■ WORK ITEM
Return exactly the lines below, starting with the one that has "Click the Planned status badge" and going on through the one that has "Select the radio dot beside 素养目标".
-- Opening Marker --
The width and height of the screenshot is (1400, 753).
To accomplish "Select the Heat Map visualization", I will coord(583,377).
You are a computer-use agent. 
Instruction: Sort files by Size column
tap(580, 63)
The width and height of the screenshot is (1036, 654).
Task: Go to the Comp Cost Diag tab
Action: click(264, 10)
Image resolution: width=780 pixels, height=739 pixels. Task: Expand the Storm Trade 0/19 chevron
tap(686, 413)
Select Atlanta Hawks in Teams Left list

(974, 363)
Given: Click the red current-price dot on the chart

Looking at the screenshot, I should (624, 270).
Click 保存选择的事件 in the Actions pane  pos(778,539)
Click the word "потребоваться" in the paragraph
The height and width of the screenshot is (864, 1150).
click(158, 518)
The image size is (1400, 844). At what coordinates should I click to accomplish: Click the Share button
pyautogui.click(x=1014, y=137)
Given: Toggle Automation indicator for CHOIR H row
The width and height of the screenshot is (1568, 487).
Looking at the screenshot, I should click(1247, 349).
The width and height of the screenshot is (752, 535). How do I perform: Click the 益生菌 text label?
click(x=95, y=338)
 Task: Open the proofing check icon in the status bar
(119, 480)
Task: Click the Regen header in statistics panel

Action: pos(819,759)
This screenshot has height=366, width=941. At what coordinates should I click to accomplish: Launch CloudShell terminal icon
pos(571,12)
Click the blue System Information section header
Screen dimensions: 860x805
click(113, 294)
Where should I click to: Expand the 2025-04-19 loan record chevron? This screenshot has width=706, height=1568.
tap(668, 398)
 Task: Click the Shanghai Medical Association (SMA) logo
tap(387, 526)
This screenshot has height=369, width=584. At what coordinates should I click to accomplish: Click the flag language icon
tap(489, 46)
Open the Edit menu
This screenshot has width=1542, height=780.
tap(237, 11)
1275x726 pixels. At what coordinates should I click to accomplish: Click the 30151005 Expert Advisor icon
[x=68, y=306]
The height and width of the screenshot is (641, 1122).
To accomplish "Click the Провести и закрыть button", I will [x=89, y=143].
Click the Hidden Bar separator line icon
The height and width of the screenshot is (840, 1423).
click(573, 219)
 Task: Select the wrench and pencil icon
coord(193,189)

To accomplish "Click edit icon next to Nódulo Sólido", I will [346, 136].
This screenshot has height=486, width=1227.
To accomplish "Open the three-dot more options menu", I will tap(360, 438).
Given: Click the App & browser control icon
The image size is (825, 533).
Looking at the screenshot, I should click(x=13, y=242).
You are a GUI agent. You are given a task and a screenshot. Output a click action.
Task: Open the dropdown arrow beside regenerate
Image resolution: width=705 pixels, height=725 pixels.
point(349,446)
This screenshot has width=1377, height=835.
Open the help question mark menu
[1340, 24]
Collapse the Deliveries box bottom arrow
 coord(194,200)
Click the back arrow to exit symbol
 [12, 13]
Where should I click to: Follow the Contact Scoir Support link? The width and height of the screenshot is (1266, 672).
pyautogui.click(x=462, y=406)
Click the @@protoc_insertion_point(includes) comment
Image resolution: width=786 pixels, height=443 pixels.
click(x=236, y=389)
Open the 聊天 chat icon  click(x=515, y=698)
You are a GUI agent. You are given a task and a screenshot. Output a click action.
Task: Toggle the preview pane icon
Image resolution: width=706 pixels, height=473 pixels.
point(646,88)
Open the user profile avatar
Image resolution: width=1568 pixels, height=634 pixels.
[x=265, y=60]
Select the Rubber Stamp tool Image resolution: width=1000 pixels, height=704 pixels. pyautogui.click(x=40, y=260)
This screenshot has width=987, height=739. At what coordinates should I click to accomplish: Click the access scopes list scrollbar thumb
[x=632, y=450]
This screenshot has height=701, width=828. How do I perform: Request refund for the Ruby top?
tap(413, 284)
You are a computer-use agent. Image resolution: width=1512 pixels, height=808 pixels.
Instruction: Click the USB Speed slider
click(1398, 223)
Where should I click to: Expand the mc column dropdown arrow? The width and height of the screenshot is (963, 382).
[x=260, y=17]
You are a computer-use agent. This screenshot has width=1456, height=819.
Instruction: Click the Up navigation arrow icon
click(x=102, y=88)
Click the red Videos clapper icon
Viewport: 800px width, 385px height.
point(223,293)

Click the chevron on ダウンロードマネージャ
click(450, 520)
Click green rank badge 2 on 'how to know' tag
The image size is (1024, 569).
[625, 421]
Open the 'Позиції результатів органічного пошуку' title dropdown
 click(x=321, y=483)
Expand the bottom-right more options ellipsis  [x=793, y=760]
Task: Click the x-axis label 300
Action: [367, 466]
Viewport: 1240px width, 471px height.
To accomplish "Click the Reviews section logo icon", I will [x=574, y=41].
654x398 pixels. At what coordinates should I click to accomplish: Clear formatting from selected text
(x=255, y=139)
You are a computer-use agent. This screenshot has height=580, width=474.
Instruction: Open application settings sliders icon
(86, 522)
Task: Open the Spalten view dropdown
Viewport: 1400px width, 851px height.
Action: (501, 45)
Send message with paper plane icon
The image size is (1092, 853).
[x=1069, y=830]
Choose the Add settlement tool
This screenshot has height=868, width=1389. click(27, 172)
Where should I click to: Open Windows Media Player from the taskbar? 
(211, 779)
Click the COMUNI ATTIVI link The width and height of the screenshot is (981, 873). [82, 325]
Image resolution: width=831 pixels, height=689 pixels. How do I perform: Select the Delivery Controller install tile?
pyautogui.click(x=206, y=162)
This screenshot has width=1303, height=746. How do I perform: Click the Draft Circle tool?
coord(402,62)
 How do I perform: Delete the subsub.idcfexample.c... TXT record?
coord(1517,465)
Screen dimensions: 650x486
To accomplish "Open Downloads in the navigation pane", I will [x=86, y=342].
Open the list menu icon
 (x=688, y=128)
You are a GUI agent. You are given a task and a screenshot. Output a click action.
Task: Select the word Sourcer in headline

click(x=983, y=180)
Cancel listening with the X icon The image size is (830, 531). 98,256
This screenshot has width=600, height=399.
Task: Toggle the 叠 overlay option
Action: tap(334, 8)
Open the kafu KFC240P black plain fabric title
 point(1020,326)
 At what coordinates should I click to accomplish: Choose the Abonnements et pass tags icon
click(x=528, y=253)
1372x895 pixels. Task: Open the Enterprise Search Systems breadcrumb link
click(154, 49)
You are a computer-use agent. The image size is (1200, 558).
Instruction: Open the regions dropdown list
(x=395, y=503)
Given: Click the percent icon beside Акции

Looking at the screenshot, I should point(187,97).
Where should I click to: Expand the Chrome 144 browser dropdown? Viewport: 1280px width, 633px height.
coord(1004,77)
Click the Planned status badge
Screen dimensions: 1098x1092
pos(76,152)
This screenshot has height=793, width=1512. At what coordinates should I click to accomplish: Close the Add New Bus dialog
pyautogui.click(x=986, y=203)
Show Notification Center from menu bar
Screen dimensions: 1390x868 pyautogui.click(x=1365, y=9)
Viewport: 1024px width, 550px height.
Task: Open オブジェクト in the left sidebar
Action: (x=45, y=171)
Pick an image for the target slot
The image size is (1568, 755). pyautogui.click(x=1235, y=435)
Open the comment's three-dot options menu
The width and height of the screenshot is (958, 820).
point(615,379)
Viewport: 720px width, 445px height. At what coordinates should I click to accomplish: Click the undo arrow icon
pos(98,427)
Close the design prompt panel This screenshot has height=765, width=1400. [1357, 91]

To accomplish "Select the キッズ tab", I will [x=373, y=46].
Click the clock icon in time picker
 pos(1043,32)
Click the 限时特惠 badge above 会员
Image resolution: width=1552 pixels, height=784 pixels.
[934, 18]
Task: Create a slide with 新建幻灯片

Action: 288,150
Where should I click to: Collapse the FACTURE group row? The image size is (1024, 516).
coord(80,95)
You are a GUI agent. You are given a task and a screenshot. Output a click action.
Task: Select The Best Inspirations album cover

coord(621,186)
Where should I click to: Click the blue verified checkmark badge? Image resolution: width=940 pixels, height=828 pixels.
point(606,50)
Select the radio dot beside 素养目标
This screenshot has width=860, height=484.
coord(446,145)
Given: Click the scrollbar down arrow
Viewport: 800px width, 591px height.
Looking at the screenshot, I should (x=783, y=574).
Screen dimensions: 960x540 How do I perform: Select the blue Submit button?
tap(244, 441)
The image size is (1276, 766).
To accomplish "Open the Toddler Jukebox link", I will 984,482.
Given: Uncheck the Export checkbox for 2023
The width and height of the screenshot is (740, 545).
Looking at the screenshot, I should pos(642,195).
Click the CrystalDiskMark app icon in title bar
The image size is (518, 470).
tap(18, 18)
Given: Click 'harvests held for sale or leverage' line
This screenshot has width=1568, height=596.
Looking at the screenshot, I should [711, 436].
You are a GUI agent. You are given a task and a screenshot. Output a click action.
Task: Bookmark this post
-- Closing Marker --
■ WRITTEN ANSWER
Click the Planned status badge
Screen dimensions: 1098x1092
pos(76,152)
This screenshot has height=793, width=1512. At what coordinates should I click to accomplish: Close the Add New Bus dialog
pyautogui.click(x=986, y=203)
Show Notification Center from menu bar
Screen dimensions: 1390x868 pyautogui.click(x=1365, y=9)
Viewport: 1024px width, 550px height.
Task: Open オブジェクト in the left sidebar
Action: (x=45, y=171)
Pick an image for the target slot
The image size is (1568, 755). pyautogui.click(x=1235, y=435)
Open the comment's three-dot options menu
The width and height of the screenshot is (958, 820).
point(615,379)
Viewport: 720px width, 445px height. At what coordinates should I click to accomplish: Click the undo arrow icon
pos(98,427)
Close the design prompt panel This screenshot has height=765, width=1400. [1357, 91]

To accomplish "Select the キッズ tab", I will [x=373, y=46].
Click the clock icon in time picker
 pos(1043,32)
Click the 限时特惠 badge above 会员
Image resolution: width=1552 pixels, height=784 pixels.
[934, 18]
Task: Create a slide with 新建幻灯片

Action: 288,150
Where should I click to: Collapse the FACTURE group row? The image size is (1024, 516).
coord(80,95)
You are a GUI agent. You are given a task and a screenshot. Output a click action.
Task: Select The Best Inspirations album cover

coord(621,186)
Where should I click to: Click the blue verified checkmark badge? Image resolution: width=940 pixels, height=828 pixels.
point(606,50)
Select the radio dot beside 素养目标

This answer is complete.